En el verano de 1989, tras la marcha de Loren al Athletic de Bilbao previo pago de los 300 millones de pesetas de su cláusula de rescisión, la Real Sociedad decidió por votación en una asamblea de socios compromisarios cambiar su política deportiva y compaginar su tradicional apuesta por la cantera con la llegada de fichajes. En contra de lo que se piensa y porque en aquellos momentos el mercado extranjero era, calidad-precio, mucho más asequible económicamente que el nacional, hasta la contratación del asturiano Boris en 2002 todos los fichajes que hizo el equipo donostiarra fueron de jugadores no españoles. Así, la primera incorporación fue la del delantero británico John Aldridge, aunque, insisto, fichar solo extranjeros no fue lo que se aprobó.

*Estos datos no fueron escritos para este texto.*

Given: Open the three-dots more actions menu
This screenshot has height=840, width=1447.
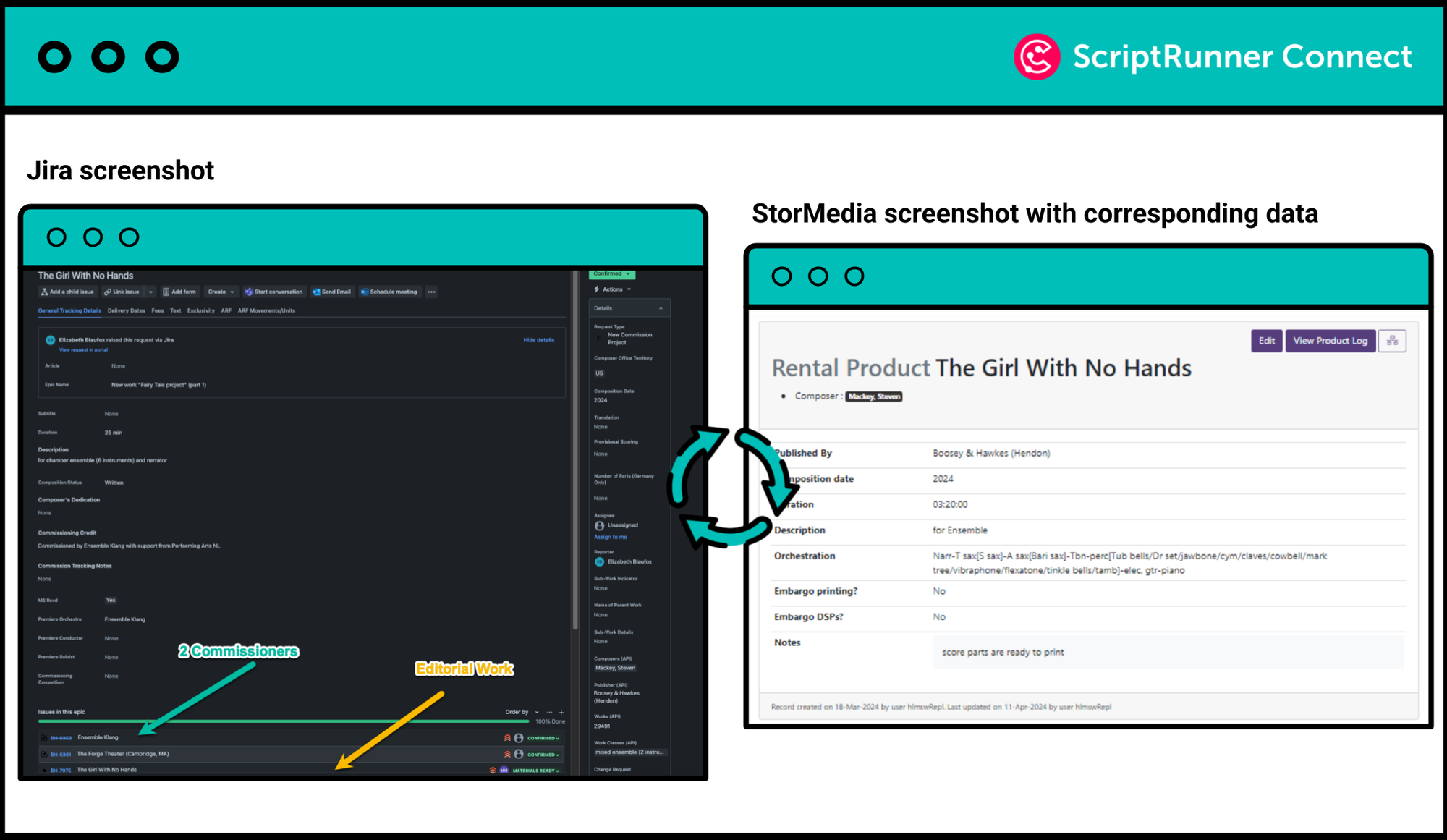Looking at the screenshot, I should click(431, 292).
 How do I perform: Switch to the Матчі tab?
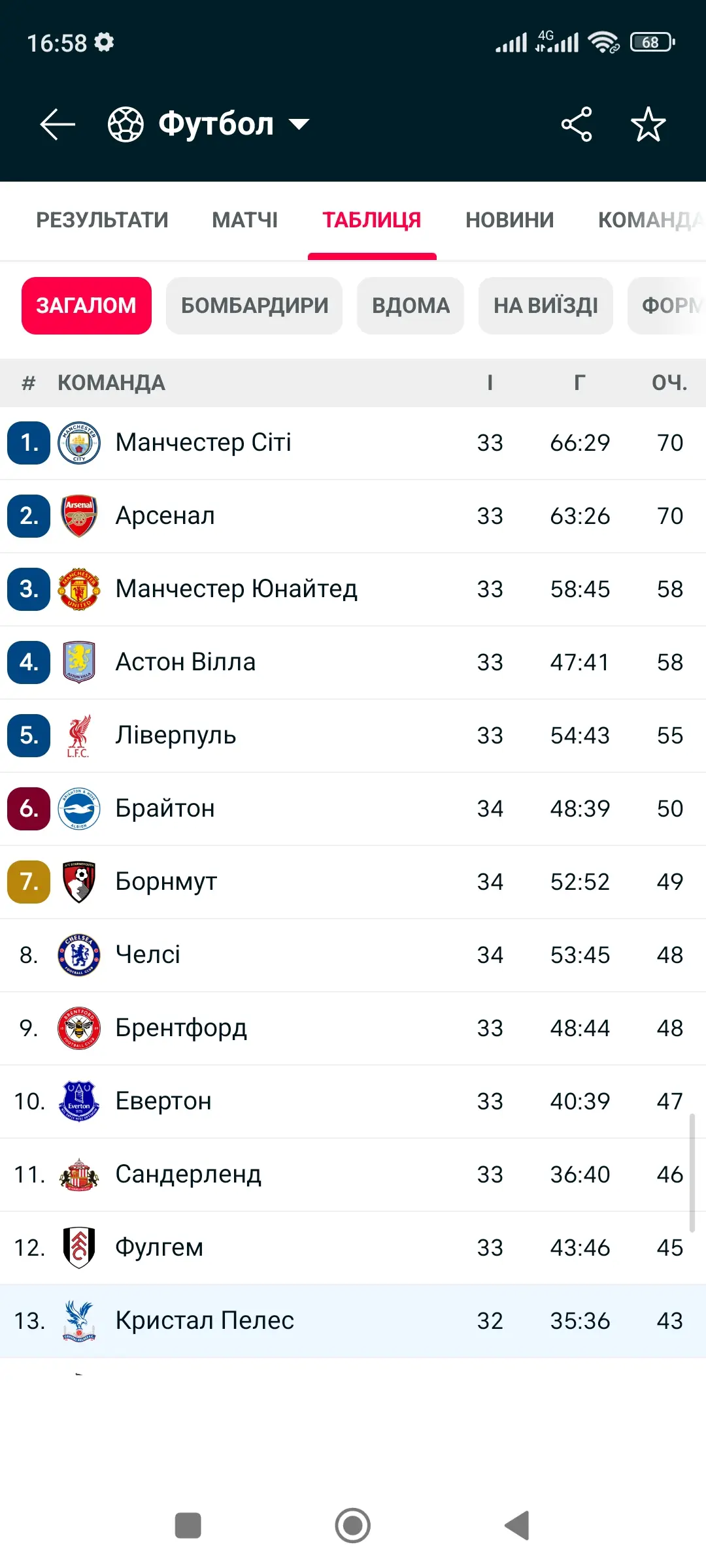coord(245,220)
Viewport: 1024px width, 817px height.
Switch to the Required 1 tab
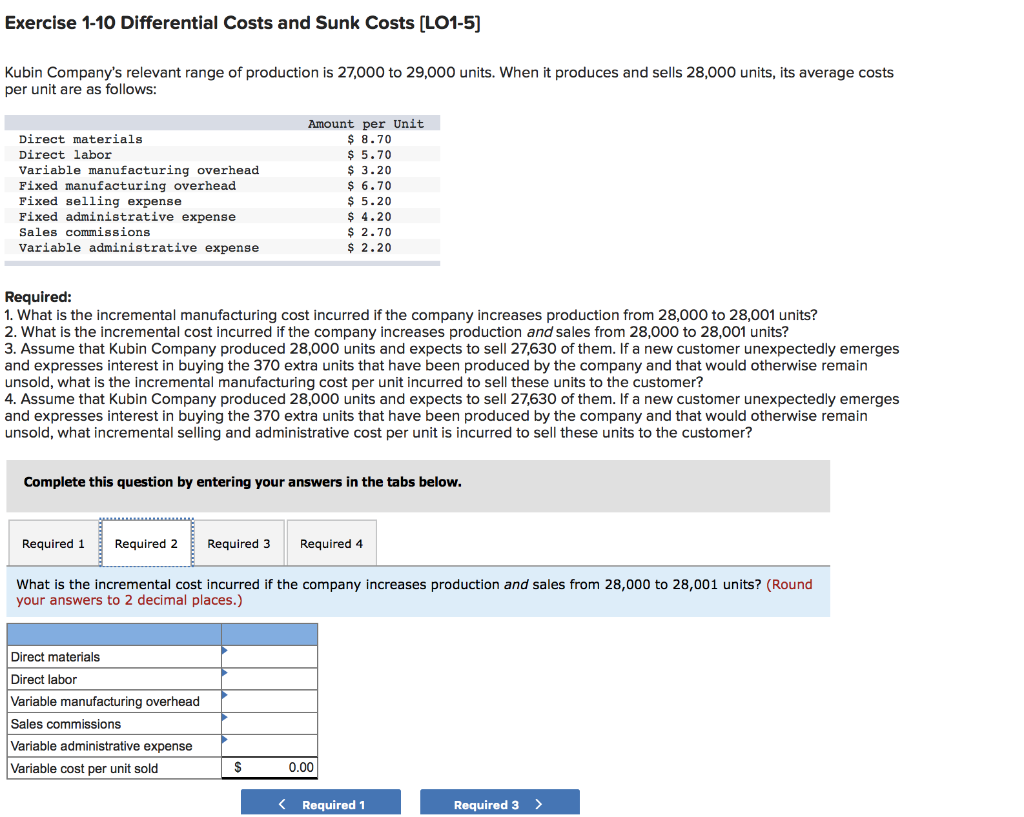click(x=54, y=543)
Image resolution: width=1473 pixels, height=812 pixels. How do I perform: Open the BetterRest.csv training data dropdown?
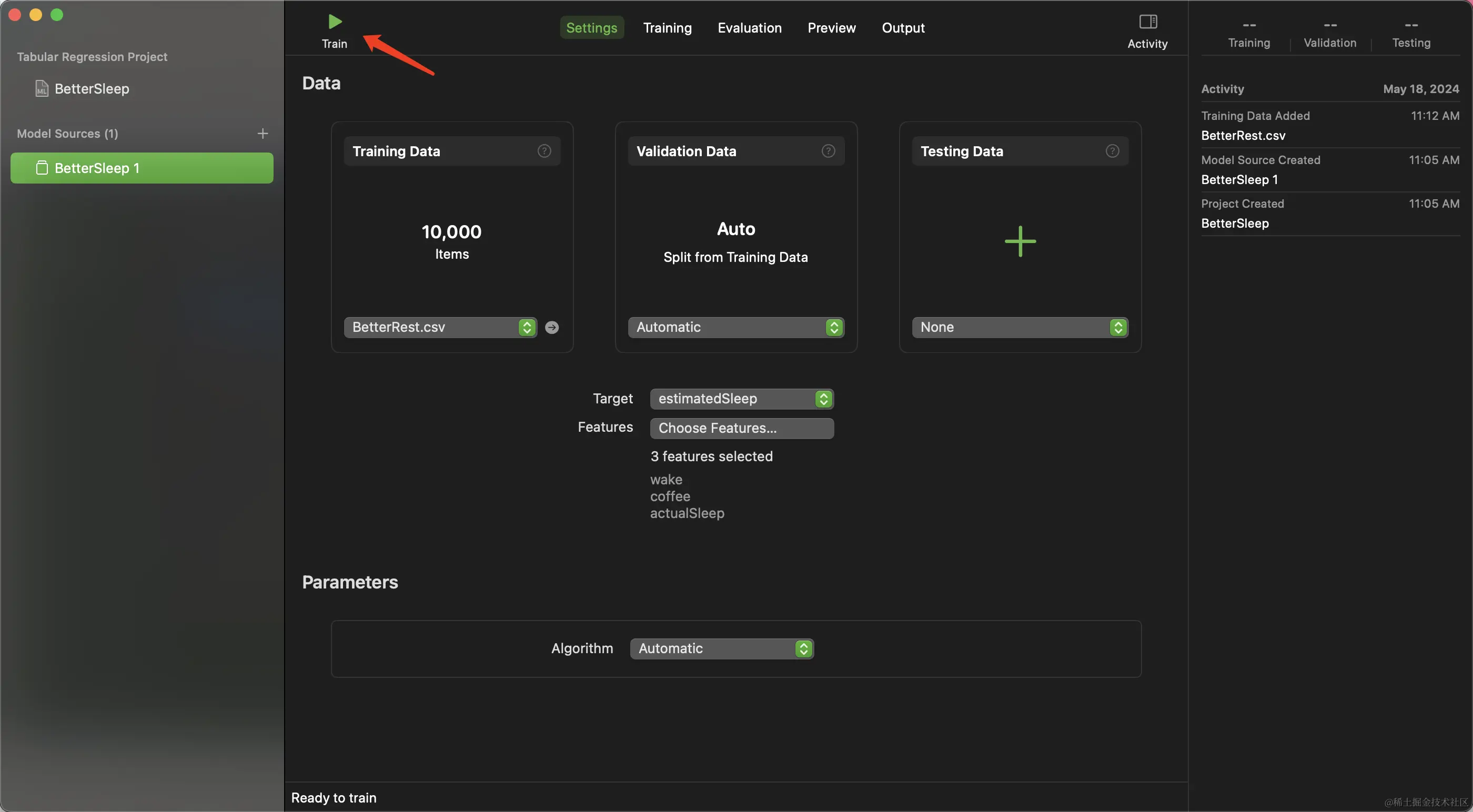point(440,327)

Mientras tanto, en Bilbao, donde este mismo verano pretendían repetir con el realista Jon Bautista lo que en su día hicieron con los Loren, Etxeberria o Zubiaurre, venden y presumen de mantener intacta su filosofía de jugar solo con futbolistas vascos o salidos de la cantera de los equipos de Euskadi y Navarra. Sin embargo, y aunque les cueste reconocerlo, en el club que ahora preside Josu Urrutia no dejan de hacerse trampas al solitario, pues su política deportiva no es la que parece y cada vez se parece más a la que realmente es.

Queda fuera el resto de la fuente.